Best Apps For Wheelchair Users
Modern smartphones are brimming with useful accessibility features built-in, such as screen readers, but beyond what is available on your Apple or Android’s existing operating system lies an app store that is now increasing daily with accessibility app technology, particularly for people with mobility issues.
Apps like “Inclusive Britain” – allowing users to locate accessible hotels, restaurants, shops and museums – are becoming more popular both for designers to create and for users to download and use.
Olympic Lifts have compiled a list of their favourite apps currently offering assistance and services to wheelchair users:
Calorie Counting
In 2016, Apple Watch announced that the launch of their next operating system watchOS 3 would give the wearable gadget the ability to track the fitness of wheelchair users for the first time.

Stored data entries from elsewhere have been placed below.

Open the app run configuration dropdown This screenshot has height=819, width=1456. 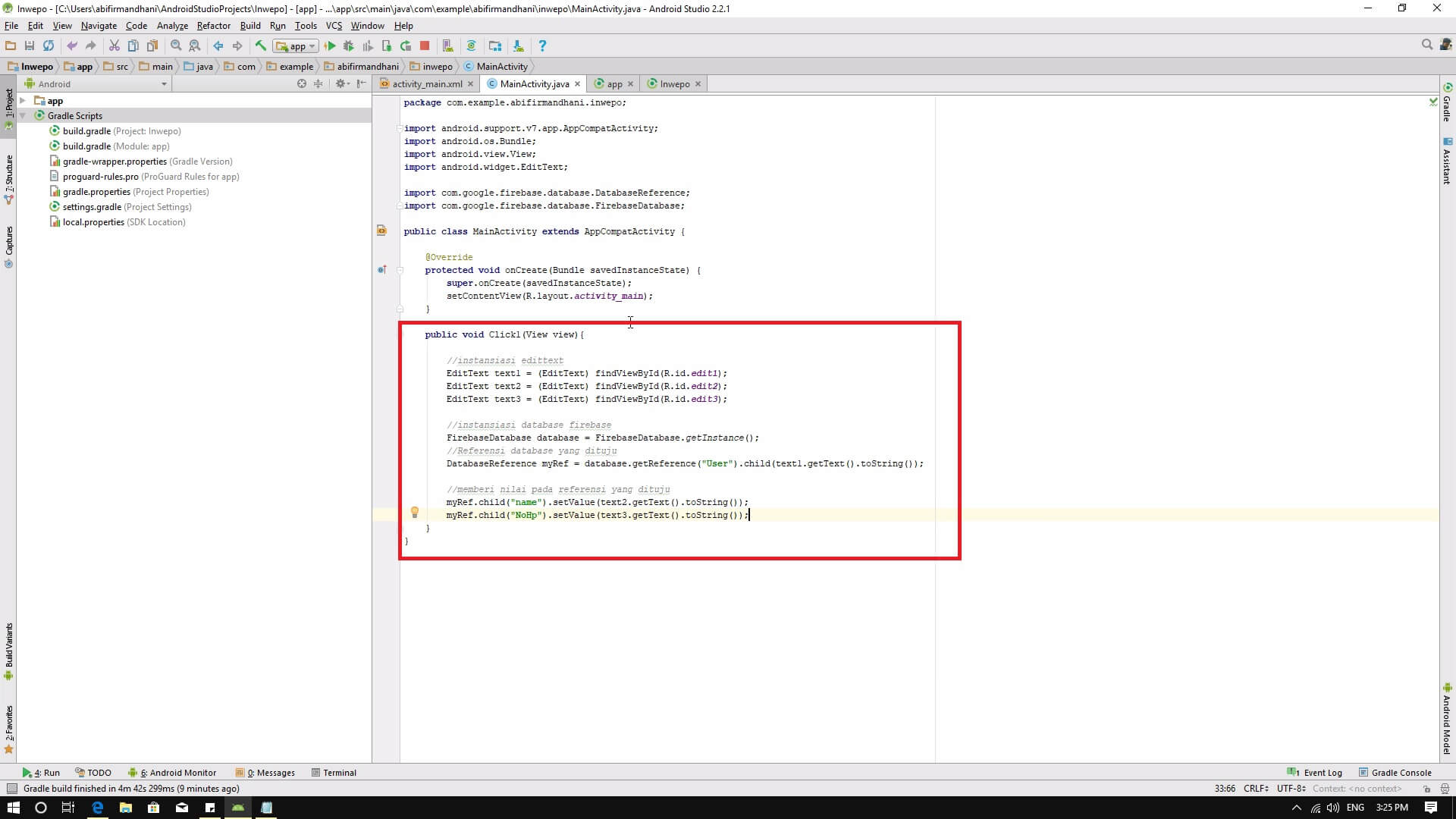[x=296, y=46]
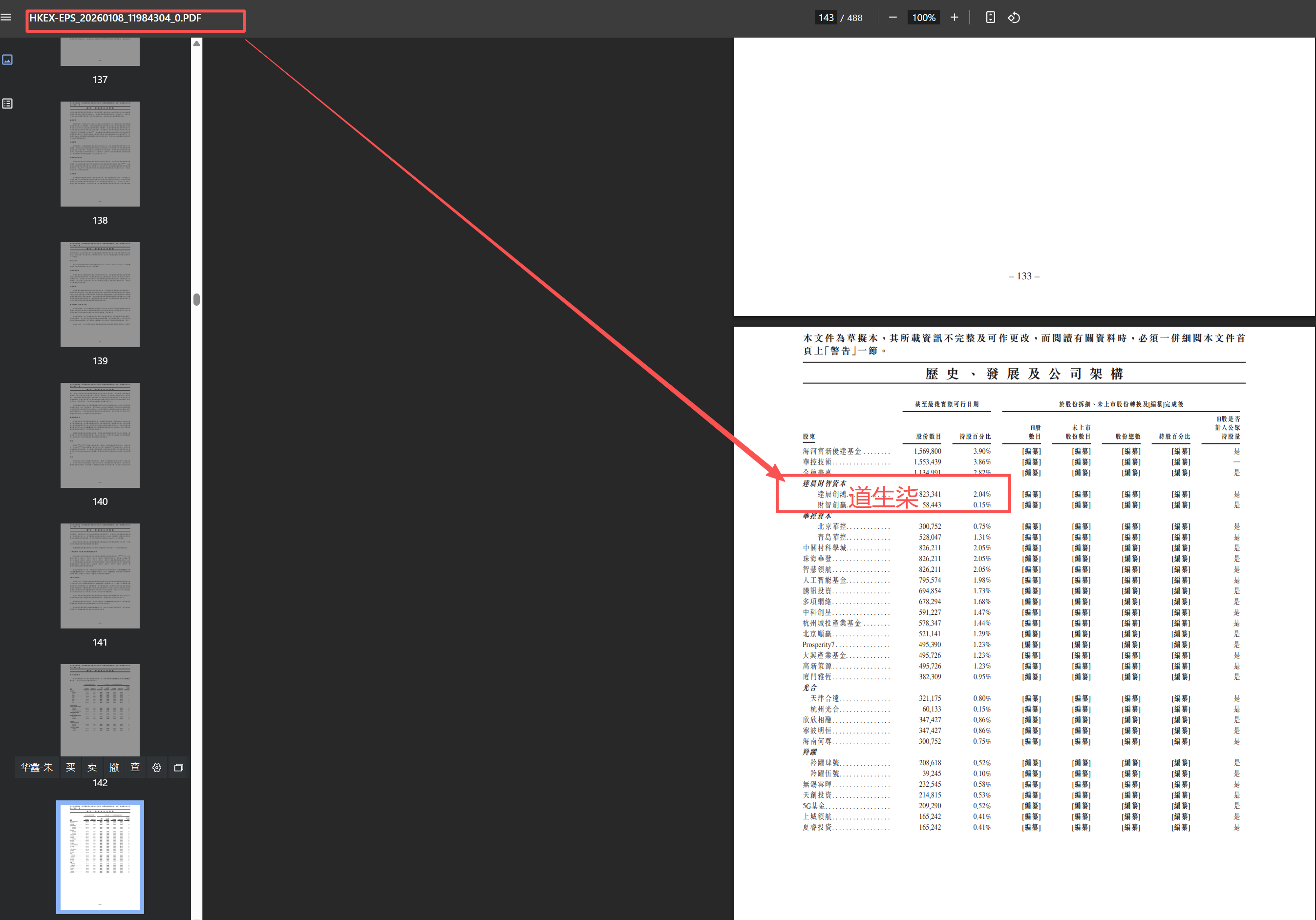Click the page number field showing 143
This screenshot has height=920, width=1316.
(826, 18)
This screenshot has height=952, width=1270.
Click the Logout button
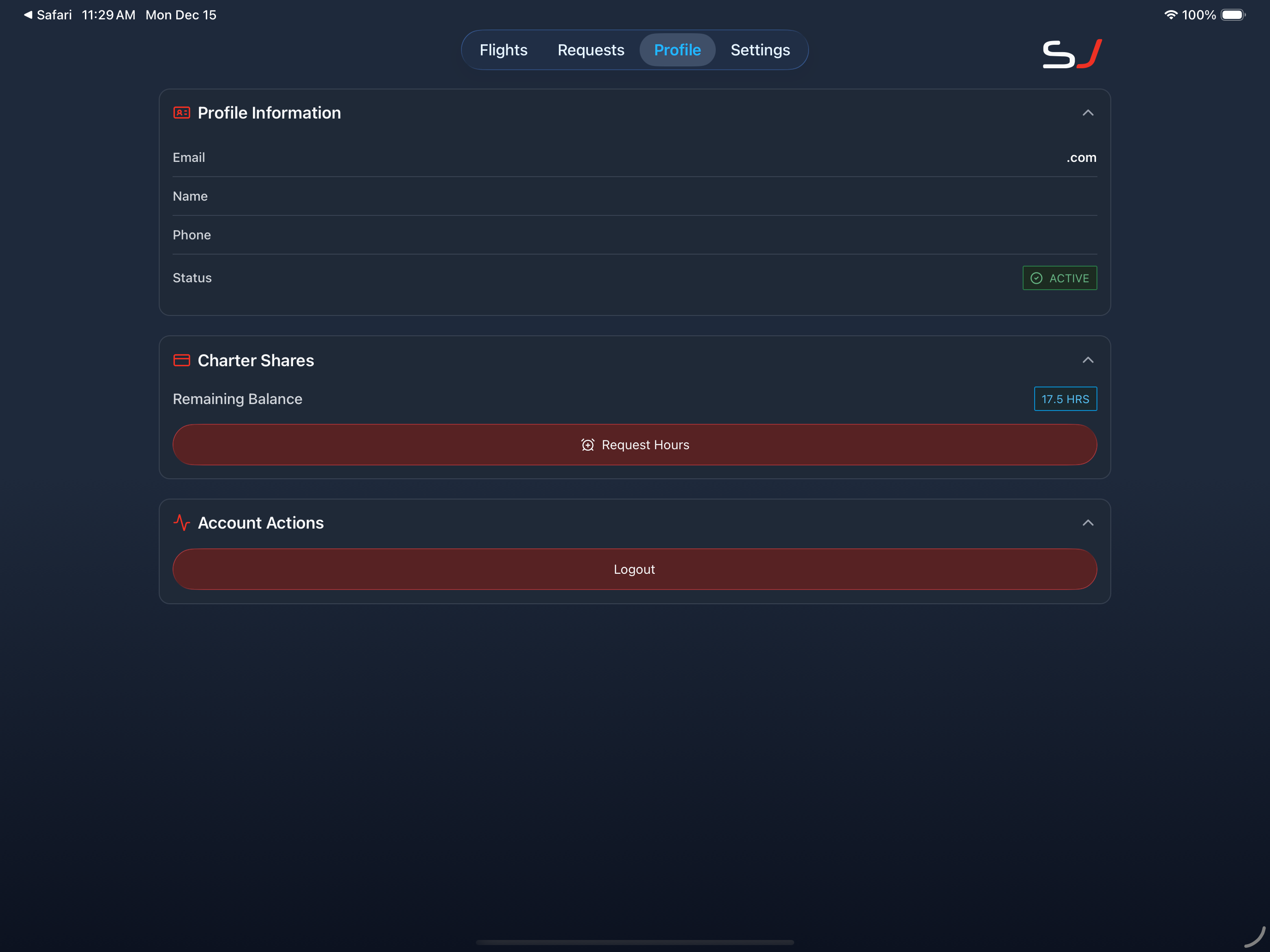point(635,569)
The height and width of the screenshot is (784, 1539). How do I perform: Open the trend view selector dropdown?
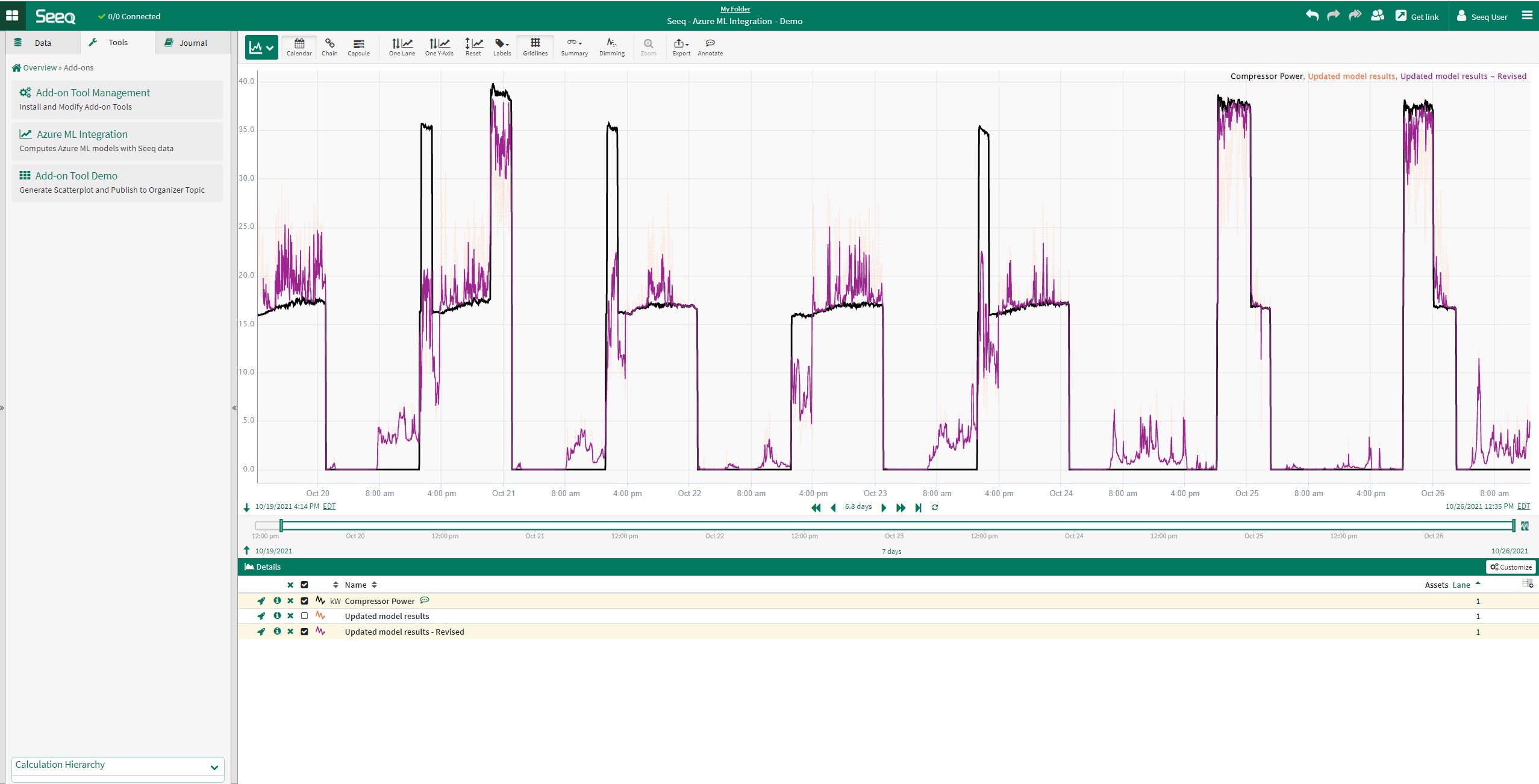(261, 47)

Apple have researched and designed the Activity app so that it will now track distance, speed and calories burned through wheeling, rather than the traditional counts of walking/running. Calorie counting will take into account the surface, the gradient and whether the person is pushing or rolling. The free update can be downloaded for free to existing Apple Watches, or comes as standard in new purchases. For manual wheelchair operation, a Fitbit Flex worn around the wrist can also track calories burned through manual propelling with the hands.
Fitness Tracking
Health and fitness wearables and tracking apps have been on the market for some time when it comes to able-bodied exercise regimes or simple step counting technology. But now technology is advancing and, thankfully, app designers are catching up with the wider user markets outside the main consumer groups. That means we now have a host of great options to choose from in the wheelchair fitness tracker range. “Freewheel” attaches to your wheelchair and tracks accelerations, speed and incline. The sensors can even calculate additional muscle use when crossing different terrains. The ability for these more modern prototypes to also communicate with wearables, means they go a step further and allow healthcare professionals to manage data such as heart rate monitoring in conjunction with daily movement.
Accessibility
As with fitness, Sat Nav mapping technology is now moving beyond the simple act of getting from A-B to a point where apps are designed for very specific mapping, such as cycle routes in cities. That has naturally led to advancements in accessibility mapping and “Wheelmap” is a great example of the data in action through a smartphone app. Based on the free, global online map available at wheelmap.org, the app allows users to find accessible locations or add their own, complete with comments or photos. This makes planning travel and tourism or general socialising in towns and cities much easier for mobility-impaired people.
Public Services
When we think of wheelchair accessibility it’s easy to focus on travelling to new places outside the home. However the everyday tasks are often what cause the biggest unnecessary problems when out and about. That’s why the app “WheelMate” is so helpful; it lets users locate wheelchair-accessible everyday services such as public toilets and parking spaces. With 30,000 locations and growing, it provides a vital information service that avoids any time wasting or internet research work, particularly helpful if you’re in a new place that you don’t know well.
Voice Activation
An obvious issue for wheelchair users is the fact that their hands are busy, and smartphone usage relies on the touch of our hands, making internet searches or communicating by call/messages difficult. Apps like “Dragon Dictation” can help to get around the issue of limited hand use by recording your voice and working out what you want to do on the internet by voice activation. It also allows for Facebook status updates, Tweets and setting phone reminders, all through voice controls. “Talkitt” is a particularly good app if speech is impaired slightly, recognising the user’s vocal patterns and translating their speech more clearly. Amazingly, it works in every language.
Physical Health
The “Physiotherapy Exercises” app is popular not just among wheelchair users, but also among the physiotherapist community, too. It is considered a quality library of exercises that are specifically designed for people with spinal cord injuries. For safety, too, apps like “iFall” or “Fall Detection” use the phone’s accelerometer to measure force and acceleration in detecting if a fall has occurred and can alert an emergency contact if necessary.
Mental Health
As important to overall wellbeing as physical health is that of mental health. Free app “Optimism” is similar to physical tracking apps and health diaries in that it allows the user to track their symptoms of emotional and mental wellbeing on a daily basis. This helps to identify triggers of periods of decline, while also giving a clearer picture to carers and healthcare providers of the longer-term improvements or decline and understand the impact of any physical disability on mental health.
Health Diary
Wheelchair users may find themselves with more doctor and healthcare worker visits than able-bodied people and that can mean juggling and remembering a lot of information. “Symple” is just one of the healthy diary-style apps designed to make these visits easier to manage. Using Symple throughout the month allows you to track symptoms and issues so you won’t forget, whilst also giving you a more long-term picture over time to see how you’re progressing and notice any correlation between health issues. The information is then stored, organised and easy to share with your doctor or healthcare worker.